The newly discovered snailfish of the deep ocean is a strange beast: for one thing, it's quite mushy (AFP/Getty)
The newly discovered snailfish of the deep ocean is a strange beast: for one thing, it's quite mushy (AFP/Getty) (AFP/Getty Images)

Out of the deep ocean comes a snub-nosed creature. It undulates up to a dead mackerel on a stick, thoughtfully lowered by scientists from the surface, and snaps its jaws.

This is a species of snailfish, and it’s never been seen before by human eyes. Snailfish look like fat, short eels and live all over the ocean, from shallow rock pools to the deepest trenches. This one, named the blue snailfish by its discoverers, lives at the bottom of the Atacama Trench, a great gash in the ocean floor nearly five miles deep off the coast of Chile and Peru.

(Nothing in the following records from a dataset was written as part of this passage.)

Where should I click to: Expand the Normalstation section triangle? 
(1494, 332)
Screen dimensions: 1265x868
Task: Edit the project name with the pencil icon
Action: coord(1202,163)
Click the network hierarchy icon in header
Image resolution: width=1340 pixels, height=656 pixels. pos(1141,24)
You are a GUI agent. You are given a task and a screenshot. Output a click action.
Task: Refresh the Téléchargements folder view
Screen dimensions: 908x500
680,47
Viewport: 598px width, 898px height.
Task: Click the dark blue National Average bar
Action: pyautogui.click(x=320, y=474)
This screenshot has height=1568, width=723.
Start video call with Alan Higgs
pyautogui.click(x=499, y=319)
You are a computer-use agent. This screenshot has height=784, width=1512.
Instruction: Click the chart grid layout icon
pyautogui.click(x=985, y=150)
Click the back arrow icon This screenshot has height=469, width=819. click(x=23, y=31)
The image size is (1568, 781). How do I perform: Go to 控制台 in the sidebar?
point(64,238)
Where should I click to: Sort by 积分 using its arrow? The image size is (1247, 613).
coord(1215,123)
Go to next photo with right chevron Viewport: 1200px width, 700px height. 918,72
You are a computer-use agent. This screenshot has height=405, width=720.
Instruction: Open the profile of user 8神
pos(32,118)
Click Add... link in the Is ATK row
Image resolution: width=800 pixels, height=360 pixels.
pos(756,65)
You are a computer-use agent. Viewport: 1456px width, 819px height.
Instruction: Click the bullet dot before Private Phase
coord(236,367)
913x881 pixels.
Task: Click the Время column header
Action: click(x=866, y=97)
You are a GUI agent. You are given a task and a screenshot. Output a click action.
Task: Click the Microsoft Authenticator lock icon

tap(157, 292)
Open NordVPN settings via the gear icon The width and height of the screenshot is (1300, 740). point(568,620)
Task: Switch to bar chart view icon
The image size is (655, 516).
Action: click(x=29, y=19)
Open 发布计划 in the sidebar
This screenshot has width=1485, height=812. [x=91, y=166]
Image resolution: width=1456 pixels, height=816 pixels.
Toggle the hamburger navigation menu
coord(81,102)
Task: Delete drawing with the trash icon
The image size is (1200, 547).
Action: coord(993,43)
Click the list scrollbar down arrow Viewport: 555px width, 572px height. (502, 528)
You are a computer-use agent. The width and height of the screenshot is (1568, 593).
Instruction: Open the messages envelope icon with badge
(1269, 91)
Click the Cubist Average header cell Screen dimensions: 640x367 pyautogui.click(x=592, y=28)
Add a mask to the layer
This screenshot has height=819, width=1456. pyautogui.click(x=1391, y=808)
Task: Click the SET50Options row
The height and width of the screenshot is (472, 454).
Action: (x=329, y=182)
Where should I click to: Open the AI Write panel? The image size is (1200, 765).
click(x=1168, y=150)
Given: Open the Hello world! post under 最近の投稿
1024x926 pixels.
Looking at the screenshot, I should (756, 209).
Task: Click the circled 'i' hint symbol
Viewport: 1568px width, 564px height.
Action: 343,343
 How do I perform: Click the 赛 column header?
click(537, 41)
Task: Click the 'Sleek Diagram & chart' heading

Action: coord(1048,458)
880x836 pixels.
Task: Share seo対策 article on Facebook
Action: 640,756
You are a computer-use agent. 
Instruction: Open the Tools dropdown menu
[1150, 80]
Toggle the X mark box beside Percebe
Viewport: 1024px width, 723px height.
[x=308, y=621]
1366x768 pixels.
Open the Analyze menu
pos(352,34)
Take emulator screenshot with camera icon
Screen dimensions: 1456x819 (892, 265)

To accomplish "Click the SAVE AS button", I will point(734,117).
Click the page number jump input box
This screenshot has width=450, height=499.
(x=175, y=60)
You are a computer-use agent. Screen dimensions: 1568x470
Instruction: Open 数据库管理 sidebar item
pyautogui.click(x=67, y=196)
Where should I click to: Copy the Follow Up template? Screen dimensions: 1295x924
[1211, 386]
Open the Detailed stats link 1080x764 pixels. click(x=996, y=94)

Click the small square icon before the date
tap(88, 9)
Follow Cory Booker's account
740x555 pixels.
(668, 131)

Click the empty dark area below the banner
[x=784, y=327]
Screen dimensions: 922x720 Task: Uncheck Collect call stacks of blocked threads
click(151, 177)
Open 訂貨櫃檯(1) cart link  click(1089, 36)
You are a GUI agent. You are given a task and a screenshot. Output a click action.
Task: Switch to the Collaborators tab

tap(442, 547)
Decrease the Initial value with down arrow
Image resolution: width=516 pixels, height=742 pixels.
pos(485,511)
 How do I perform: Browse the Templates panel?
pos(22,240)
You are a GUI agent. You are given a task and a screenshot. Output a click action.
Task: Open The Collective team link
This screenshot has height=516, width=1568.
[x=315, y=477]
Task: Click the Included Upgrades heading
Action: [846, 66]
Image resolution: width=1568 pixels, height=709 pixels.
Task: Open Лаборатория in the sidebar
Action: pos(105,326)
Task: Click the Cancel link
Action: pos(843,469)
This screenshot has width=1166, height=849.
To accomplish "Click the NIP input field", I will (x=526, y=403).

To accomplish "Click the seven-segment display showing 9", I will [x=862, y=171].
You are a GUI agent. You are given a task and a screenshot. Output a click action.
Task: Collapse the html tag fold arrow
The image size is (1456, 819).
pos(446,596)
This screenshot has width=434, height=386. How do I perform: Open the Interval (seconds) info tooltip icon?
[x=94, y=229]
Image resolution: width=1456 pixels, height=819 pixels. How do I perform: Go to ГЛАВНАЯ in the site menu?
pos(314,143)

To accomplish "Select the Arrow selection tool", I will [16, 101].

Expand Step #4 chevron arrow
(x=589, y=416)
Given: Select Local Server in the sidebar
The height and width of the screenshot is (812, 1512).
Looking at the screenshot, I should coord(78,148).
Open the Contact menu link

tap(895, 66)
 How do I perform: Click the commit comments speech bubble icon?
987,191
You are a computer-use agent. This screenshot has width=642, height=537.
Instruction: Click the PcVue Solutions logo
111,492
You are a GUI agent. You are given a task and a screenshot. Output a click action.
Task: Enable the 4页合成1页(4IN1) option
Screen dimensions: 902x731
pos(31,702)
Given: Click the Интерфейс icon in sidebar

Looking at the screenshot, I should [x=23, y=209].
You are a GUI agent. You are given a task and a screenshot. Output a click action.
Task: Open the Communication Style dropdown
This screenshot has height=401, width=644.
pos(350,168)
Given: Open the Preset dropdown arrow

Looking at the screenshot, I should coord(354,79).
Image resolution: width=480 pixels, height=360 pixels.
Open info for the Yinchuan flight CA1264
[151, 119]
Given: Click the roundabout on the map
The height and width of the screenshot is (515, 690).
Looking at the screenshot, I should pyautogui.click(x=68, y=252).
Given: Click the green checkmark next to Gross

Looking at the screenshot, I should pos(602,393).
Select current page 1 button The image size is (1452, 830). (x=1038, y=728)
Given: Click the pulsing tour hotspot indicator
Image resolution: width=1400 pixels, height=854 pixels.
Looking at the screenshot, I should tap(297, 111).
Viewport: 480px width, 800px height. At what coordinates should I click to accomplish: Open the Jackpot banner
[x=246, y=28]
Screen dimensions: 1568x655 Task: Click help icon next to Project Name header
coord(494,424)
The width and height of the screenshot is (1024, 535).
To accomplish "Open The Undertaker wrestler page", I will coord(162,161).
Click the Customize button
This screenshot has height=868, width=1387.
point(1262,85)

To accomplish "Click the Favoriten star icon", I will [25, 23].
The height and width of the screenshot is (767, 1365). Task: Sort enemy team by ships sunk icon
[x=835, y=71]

The group from Newcastle University that observed it winched a lander, including a camera, the dead mackerel and other gear down into the depths on a cable this spring. Now the group has announced at this week’s Challenger Conference for Marine Science that they also discovered two additional species of snailfish, called for now the pink and purple snailfishes.

The snailfish of the deep ocean is a strange beast. For one thing, it’s quite mushy.

“The tissue is almost entirely gel,” says Thomas Linley, a research associate at Newcastle University who worked on the project. “They are really supported by the water around them.”

Their teeth and the tiny bones in the inner ear are the hardest parts of their bodies, and bringing snailfish up from the depths can feel like an exercise in futility. Without the pressure of the water and the chill of the deep ocean, they appear to melt on reaching the surface.

“They fall apart at like the molecular level,” Linley says. “It’s like a ghost thing that’s disappearing in front of your eyes.”

That makes it all the more exciting that the team managed to trap a purple snailfish. They have kept the body in a carefully controlled environment for further study.

So far, the same group has discovered the Mariana snailfish and the ethereal snailfish in the Mariana Trench in the western Pacific Ocean, and there is a specialised snailfish species in Kermadec Trench in the South Pacific as well.